===== Input data =====
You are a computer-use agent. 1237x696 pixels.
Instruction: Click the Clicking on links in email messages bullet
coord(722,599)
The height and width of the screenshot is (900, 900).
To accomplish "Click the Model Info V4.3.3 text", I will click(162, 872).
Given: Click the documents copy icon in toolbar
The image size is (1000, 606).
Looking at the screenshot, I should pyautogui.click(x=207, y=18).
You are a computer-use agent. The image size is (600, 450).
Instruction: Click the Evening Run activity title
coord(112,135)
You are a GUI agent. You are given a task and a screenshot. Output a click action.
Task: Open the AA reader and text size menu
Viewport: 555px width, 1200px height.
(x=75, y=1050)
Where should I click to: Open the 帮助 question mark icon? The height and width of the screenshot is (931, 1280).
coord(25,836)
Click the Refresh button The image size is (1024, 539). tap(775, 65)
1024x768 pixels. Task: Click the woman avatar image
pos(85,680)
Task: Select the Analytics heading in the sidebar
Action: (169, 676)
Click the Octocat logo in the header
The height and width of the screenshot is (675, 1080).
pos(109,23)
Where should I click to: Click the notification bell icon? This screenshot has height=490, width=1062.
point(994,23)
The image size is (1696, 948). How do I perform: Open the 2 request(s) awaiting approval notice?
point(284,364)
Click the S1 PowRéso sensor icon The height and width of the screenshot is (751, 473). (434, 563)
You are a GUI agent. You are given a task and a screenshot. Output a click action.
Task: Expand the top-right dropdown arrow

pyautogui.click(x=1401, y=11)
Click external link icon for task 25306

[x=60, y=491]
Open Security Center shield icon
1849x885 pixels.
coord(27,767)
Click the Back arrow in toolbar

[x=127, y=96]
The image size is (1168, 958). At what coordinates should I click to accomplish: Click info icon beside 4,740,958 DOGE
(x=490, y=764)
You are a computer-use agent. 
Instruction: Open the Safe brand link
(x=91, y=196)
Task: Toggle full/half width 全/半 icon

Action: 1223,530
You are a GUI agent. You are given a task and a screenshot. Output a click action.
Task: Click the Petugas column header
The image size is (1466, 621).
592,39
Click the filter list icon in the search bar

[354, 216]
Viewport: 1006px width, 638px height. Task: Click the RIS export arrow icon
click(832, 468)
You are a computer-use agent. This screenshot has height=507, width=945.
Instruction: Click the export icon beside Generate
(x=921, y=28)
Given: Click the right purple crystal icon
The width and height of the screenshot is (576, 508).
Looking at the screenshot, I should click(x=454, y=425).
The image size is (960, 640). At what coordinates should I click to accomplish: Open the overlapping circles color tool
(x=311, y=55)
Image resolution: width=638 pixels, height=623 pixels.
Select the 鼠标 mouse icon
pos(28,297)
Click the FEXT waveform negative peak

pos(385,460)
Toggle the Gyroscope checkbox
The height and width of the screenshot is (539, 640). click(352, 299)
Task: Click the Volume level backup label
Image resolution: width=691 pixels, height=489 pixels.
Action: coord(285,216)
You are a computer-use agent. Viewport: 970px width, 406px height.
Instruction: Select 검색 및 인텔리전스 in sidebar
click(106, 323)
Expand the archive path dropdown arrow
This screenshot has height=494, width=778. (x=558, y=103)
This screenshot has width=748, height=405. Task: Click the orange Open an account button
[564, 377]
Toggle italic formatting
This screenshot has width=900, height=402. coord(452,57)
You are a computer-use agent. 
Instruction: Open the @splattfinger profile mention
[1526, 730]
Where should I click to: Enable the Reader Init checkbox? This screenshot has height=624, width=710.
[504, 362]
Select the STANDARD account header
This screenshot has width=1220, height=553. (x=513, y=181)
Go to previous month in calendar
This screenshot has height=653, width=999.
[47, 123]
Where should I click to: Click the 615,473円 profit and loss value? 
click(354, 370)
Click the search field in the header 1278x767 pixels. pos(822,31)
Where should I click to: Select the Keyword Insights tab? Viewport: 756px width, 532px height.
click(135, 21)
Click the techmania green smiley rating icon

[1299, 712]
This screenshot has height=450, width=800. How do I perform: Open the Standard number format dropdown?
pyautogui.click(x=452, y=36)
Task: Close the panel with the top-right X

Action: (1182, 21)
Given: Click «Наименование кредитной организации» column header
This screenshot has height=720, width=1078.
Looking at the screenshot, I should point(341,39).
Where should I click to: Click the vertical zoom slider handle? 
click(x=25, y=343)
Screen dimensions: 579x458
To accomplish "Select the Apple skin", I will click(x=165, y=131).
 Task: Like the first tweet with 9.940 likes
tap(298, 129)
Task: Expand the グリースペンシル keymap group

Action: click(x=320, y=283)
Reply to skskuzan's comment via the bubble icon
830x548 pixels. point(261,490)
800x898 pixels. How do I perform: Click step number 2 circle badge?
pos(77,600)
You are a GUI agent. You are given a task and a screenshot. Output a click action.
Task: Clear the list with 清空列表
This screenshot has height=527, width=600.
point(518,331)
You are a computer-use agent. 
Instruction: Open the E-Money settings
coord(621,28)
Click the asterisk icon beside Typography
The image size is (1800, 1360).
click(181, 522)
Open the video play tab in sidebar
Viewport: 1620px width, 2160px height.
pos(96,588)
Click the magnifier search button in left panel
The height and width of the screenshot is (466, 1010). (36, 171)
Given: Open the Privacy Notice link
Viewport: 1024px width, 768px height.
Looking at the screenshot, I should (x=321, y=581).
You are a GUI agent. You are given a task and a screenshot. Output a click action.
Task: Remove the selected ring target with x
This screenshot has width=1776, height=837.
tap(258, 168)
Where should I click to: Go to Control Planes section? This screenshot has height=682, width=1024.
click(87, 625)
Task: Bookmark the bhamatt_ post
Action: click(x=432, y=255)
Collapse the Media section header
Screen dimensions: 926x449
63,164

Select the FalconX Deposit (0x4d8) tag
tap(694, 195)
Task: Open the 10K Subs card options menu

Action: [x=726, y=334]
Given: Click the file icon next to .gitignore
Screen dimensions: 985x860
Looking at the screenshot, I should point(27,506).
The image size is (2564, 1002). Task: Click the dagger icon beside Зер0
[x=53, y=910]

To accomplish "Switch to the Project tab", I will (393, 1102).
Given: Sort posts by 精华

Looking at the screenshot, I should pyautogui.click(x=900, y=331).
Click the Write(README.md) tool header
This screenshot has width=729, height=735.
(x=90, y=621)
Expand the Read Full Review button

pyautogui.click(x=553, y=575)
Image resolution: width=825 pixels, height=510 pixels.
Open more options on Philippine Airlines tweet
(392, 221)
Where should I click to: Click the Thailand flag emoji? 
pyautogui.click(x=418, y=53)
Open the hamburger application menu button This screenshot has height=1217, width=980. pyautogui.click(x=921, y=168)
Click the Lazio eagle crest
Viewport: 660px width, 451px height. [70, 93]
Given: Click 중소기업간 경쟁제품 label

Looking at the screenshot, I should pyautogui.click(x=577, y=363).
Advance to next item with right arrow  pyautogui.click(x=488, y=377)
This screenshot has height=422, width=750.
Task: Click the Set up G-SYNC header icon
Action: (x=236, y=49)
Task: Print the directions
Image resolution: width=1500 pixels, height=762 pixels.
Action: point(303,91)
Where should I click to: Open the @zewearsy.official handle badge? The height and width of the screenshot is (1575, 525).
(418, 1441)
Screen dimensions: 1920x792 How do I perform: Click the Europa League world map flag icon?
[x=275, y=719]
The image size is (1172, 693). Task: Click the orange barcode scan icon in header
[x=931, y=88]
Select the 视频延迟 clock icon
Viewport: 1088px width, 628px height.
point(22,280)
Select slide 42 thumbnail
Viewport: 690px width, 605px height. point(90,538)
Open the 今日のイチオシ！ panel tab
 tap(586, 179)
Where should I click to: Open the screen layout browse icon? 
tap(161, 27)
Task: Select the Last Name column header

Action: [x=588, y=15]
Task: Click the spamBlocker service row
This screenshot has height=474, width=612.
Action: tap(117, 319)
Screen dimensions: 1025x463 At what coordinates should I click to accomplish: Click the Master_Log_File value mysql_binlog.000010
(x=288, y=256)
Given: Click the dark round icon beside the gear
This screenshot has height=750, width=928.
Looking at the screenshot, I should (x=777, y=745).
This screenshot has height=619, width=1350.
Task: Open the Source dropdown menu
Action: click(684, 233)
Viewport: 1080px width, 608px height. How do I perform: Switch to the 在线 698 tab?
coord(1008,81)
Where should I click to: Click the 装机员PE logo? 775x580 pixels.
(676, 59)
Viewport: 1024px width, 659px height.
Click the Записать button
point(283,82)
=====
• _Task to complete_
In the data above, find the line that contains "Where should I click to: Click the vertical" and the line that contains "Click the asterisk icon beside Typography". Repeat exactly those lines and every line between them, and only those.

• _Output of the task_
Where should I click to: Click the vertical zoom slider handle? 
click(x=25, y=343)
Screen dimensions: 579x458
To accomplish "Select the Apple skin", I will click(x=165, y=131).
 Task: Like the first tweet with 9.940 likes
tap(298, 129)
Task: Expand the グリースペンシル keymap group

Action: click(x=320, y=283)
Reply to skskuzan's comment via the bubble icon
830x548 pixels. point(261,490)
800x898 pixels. How do I perform: Click step number 2 circle badge?
pos(77,600)
You are a GUI agent. You are given a task and a screenshot. Output a click action.
Task: Clear the list with 清空列表
This screenshot has height=527, width=600.
point(518,331)
You are a computer-use agent. 
Instruction: Open the E-Money settings
coord(621,28)
Click the asterisk icon beside Typography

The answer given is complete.